Use of Clean Steels

Technology can reduce costs while achieving better gear design, performance


Manufacturers can benefit greatly  by using gear steels that provide consistent quality and can minimize their manufacturing costs. The next few articles in the Materials Matter series will focus on steels that optimize both of these gear steel attributes. This includes discussion of gear steels that deliver consistent heat-treat response, are optimized for use in vacuum carburizing operations, offer good machinability, and reduce distortion issues.

Heat Treat Response – Steelmaking Influences

During steel gear manufacturing, gears are heat-treated to help produce the final mechanical properties essential for part performance. Common heat treatments include carburizing, carbo-nitriding, nitriding, and induction hardening.

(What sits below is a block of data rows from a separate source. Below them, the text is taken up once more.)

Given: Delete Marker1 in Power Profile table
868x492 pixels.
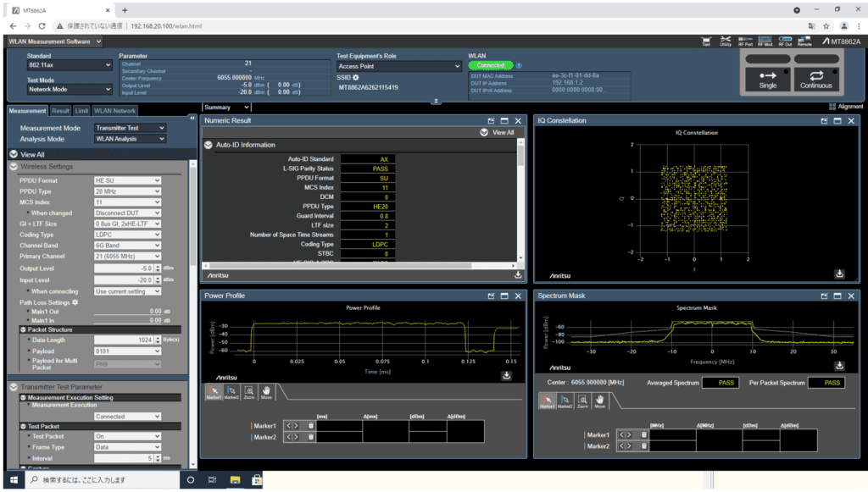Looking at the screenshot, I should click(311, 425).
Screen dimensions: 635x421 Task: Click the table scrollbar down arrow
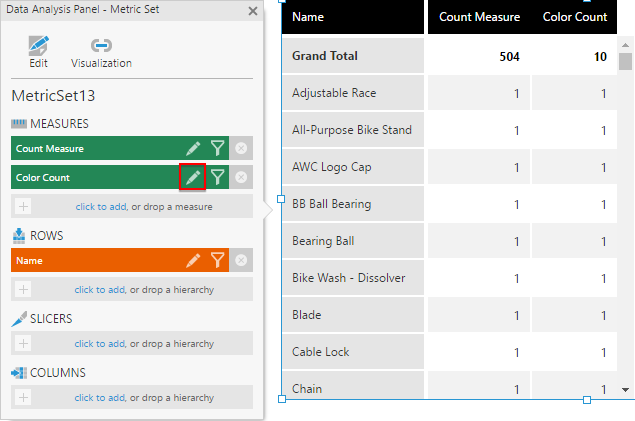coord(626,390)
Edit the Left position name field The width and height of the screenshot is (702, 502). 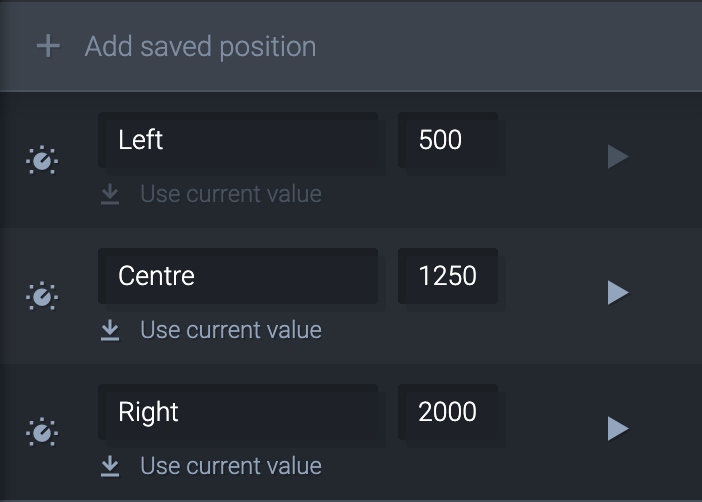238,140
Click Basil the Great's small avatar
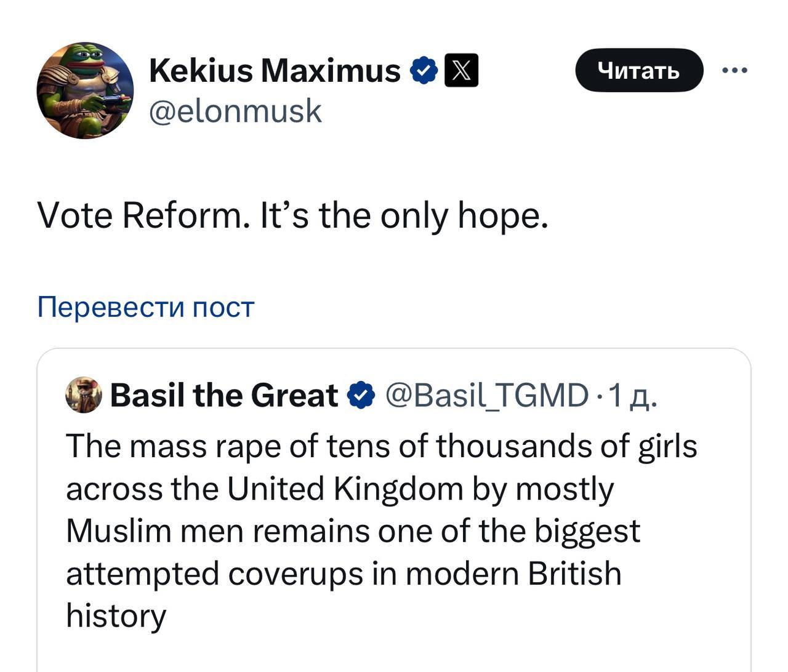788x672 pixels. pos(83,395)
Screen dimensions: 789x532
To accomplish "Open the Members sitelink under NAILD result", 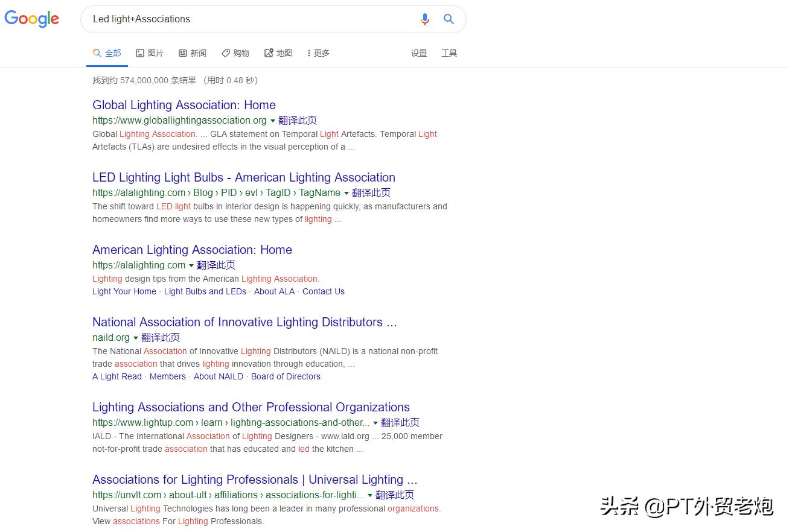I will tap(167, 376).
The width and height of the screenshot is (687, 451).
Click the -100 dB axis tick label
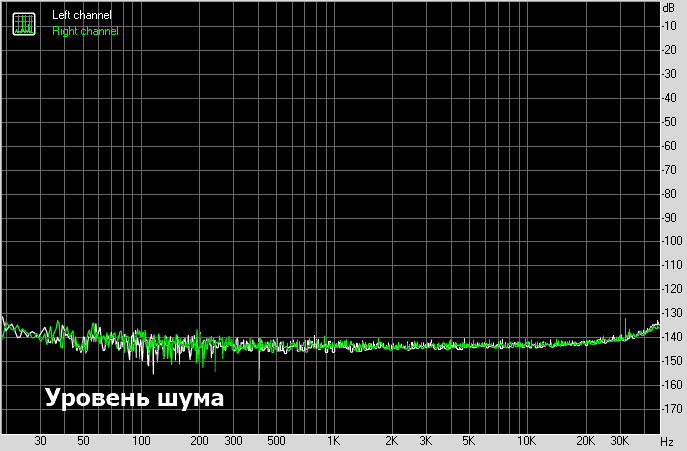pos(671,241)
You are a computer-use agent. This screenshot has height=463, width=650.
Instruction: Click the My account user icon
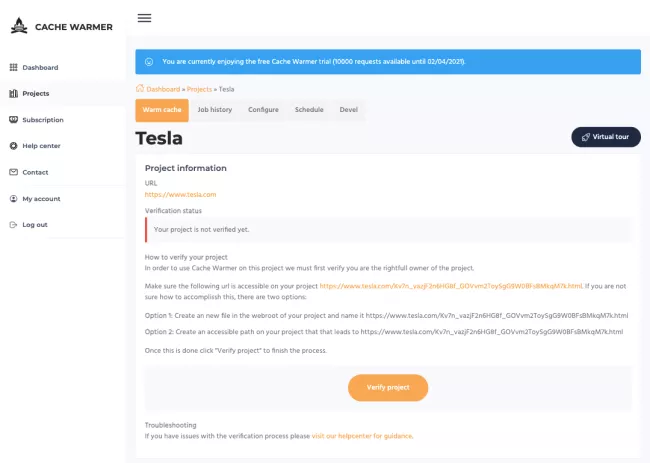point(13,198)

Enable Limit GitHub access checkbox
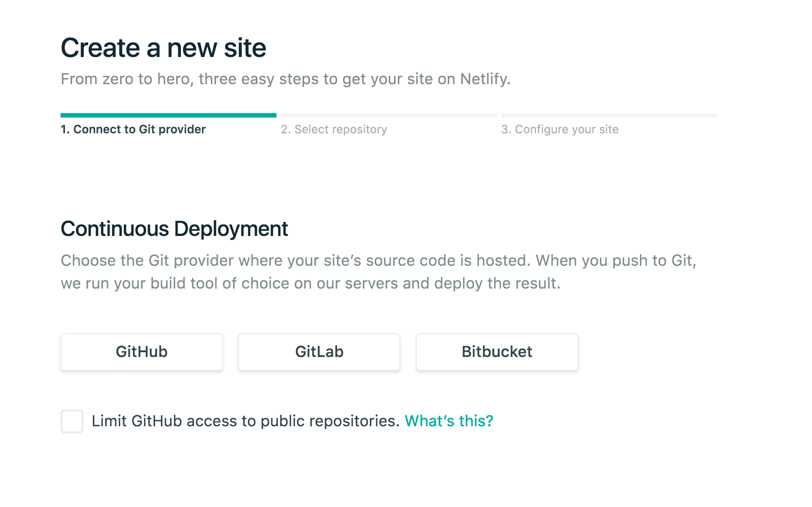click(x=72, y=421)
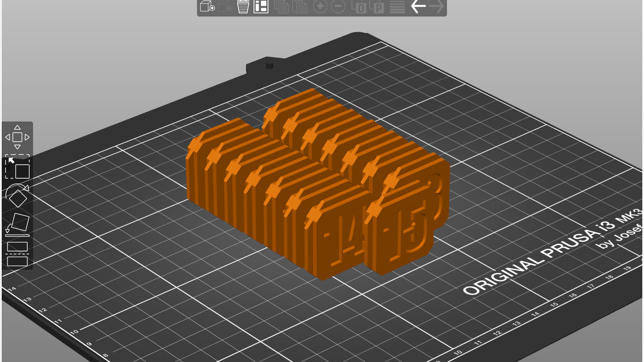Open the variable layer height tool

point(397,7)
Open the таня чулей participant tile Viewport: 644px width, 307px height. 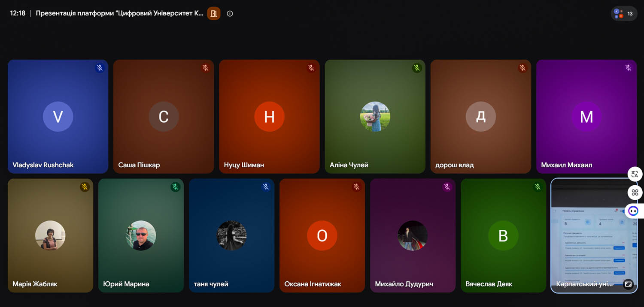tap(231, 235)
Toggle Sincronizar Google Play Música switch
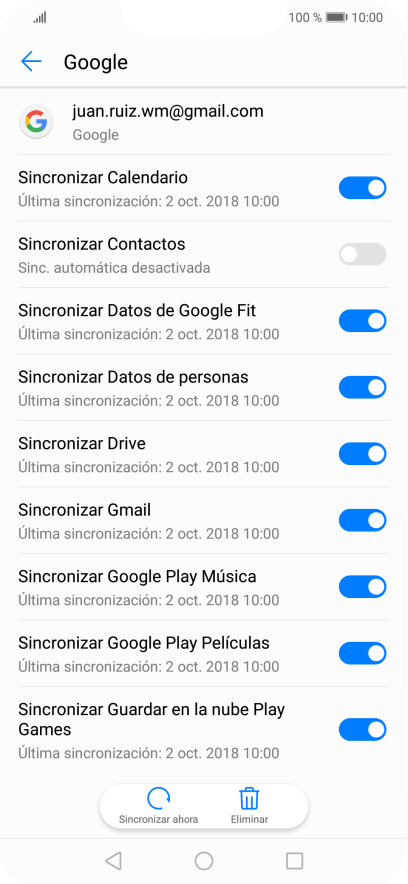 click(362, 587)
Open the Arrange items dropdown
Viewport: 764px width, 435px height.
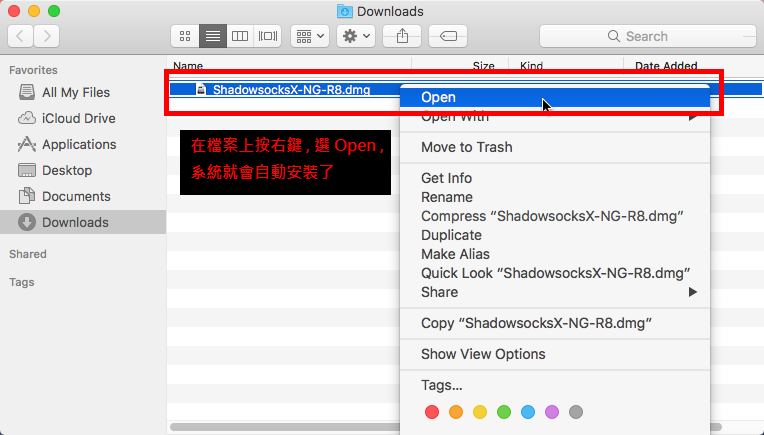pos(309,36)
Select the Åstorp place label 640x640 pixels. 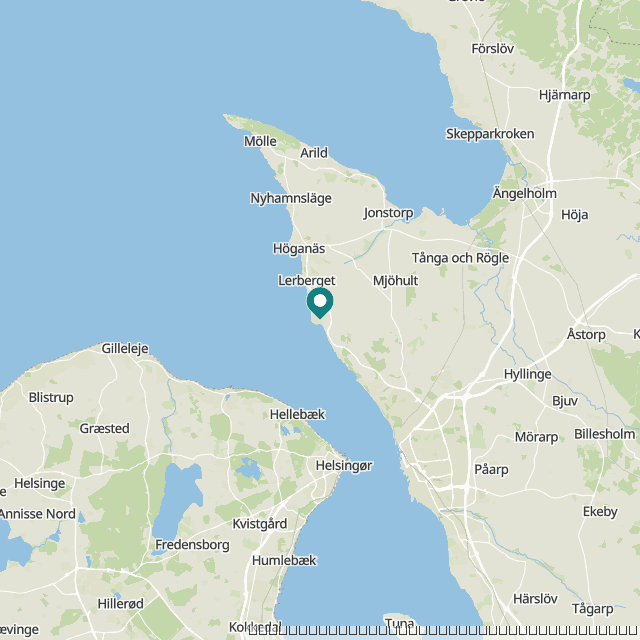[x=586, y=334]
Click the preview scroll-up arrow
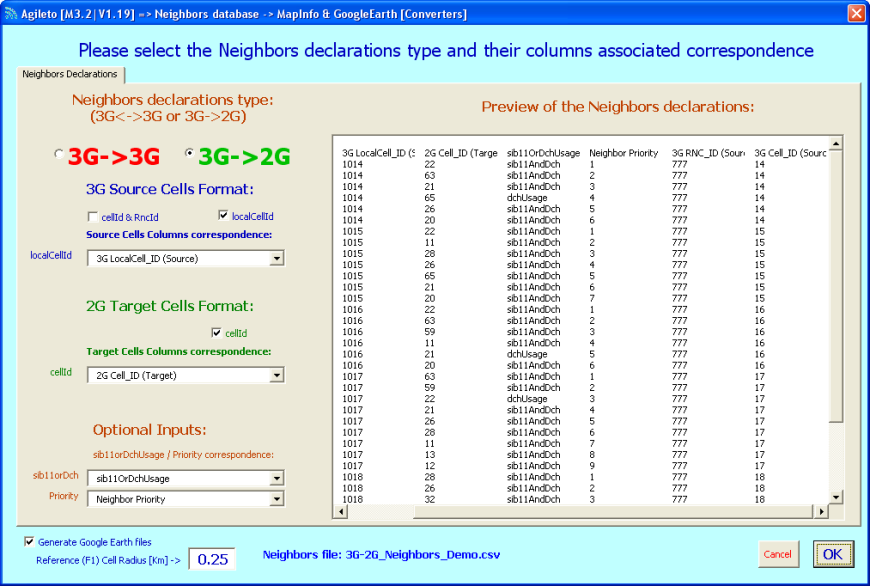 coord(836,143)
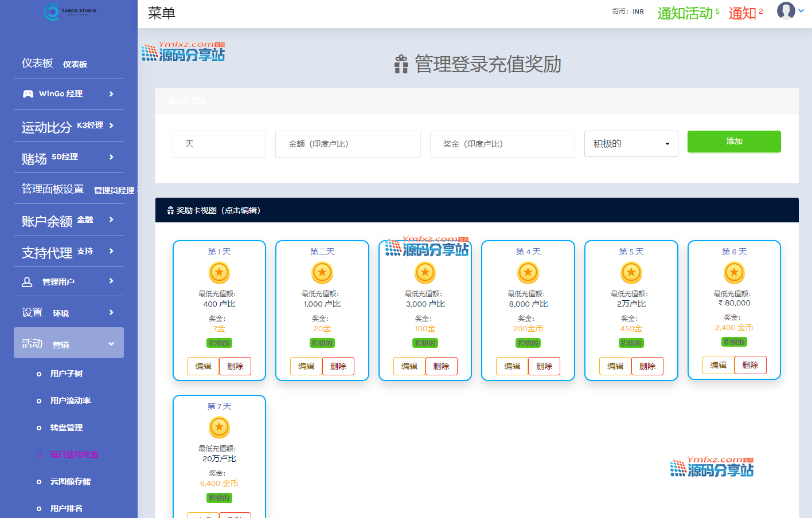This screenshot has height=518, width=812.
Task: Click 删除 button on Day 3 card
Action: pos(441,366)
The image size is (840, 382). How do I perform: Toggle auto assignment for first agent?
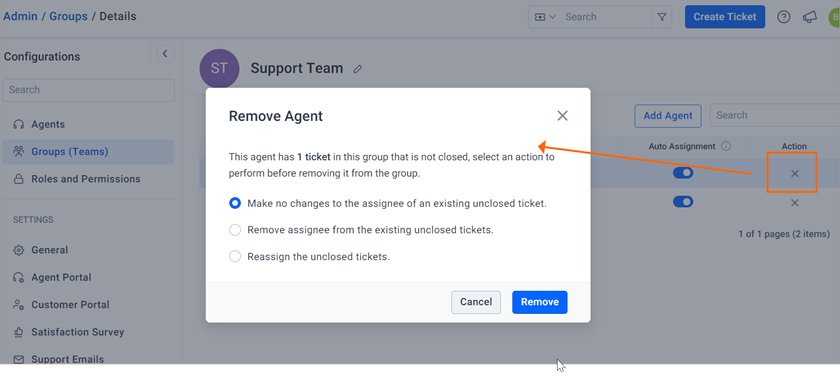point(683,173)
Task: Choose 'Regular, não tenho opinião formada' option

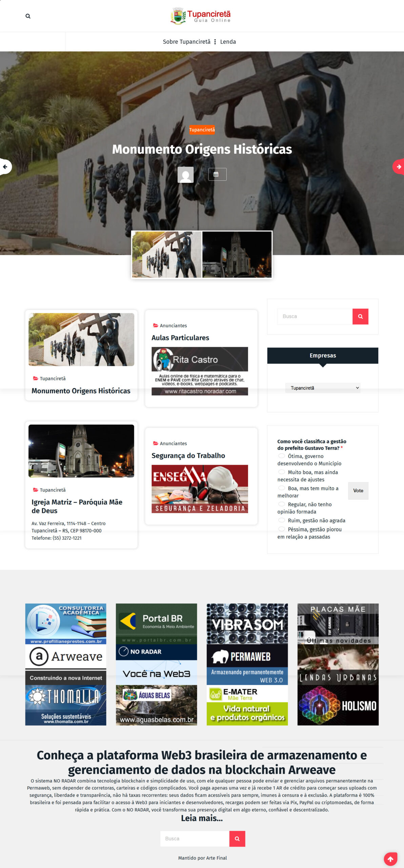Action: coord(281,504)
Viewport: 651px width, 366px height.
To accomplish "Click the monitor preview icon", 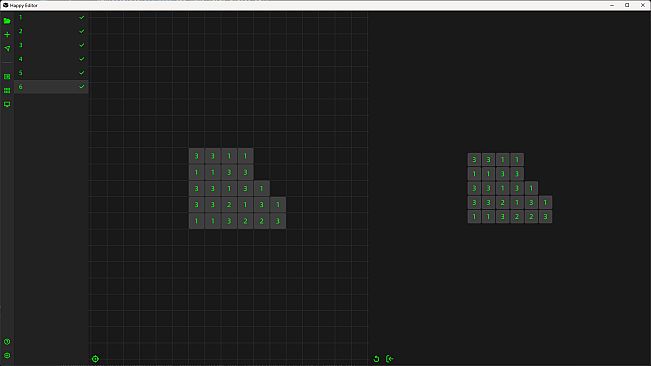I will pyautogui.click(x=7, y=104).
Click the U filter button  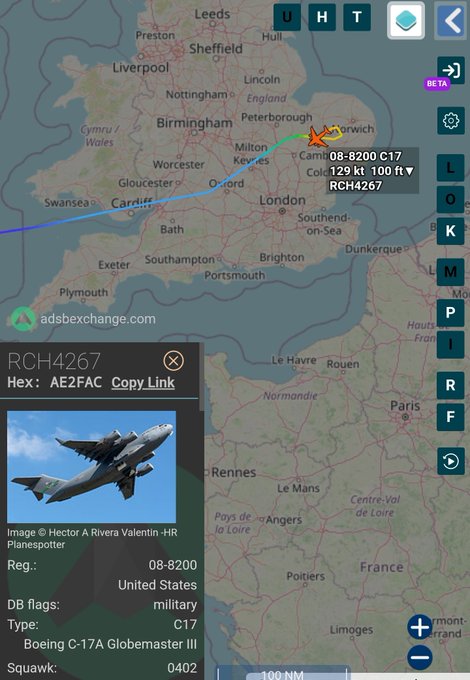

Key to the consistent heat-treat response is the raw material properties, especially the steel chemistry.

Many factors must be considered to select an appropriate steel grade for a given gear application [1]. Once a steel chemistry grade is selected that matches the requirements of the specific gear cross-section and heat treatment involved, consistency in steel chemistry is a significant factor in consistent heat-treat response.

Strict controls of chemistry and hardenability aims are necessary to minimize heat-to-heat variation, especially if the heat-treat parameters are tuned to a specific part geometry. Figure 1 shows the standard hardenability range of a common carburizing gear steel, 8620. State-of-the-art steelmaking techniques, including ladle-refining processes, allow very tight chemistry control. With that tight chemistry control, a much tighter hardenability range can be guaranteed as shown by the 8620H band.

Figure 1: Comparison of Jominy hardenability curves for SAE 8620H and 8620 steels; chemical composition at maximum and minimum of the composition range.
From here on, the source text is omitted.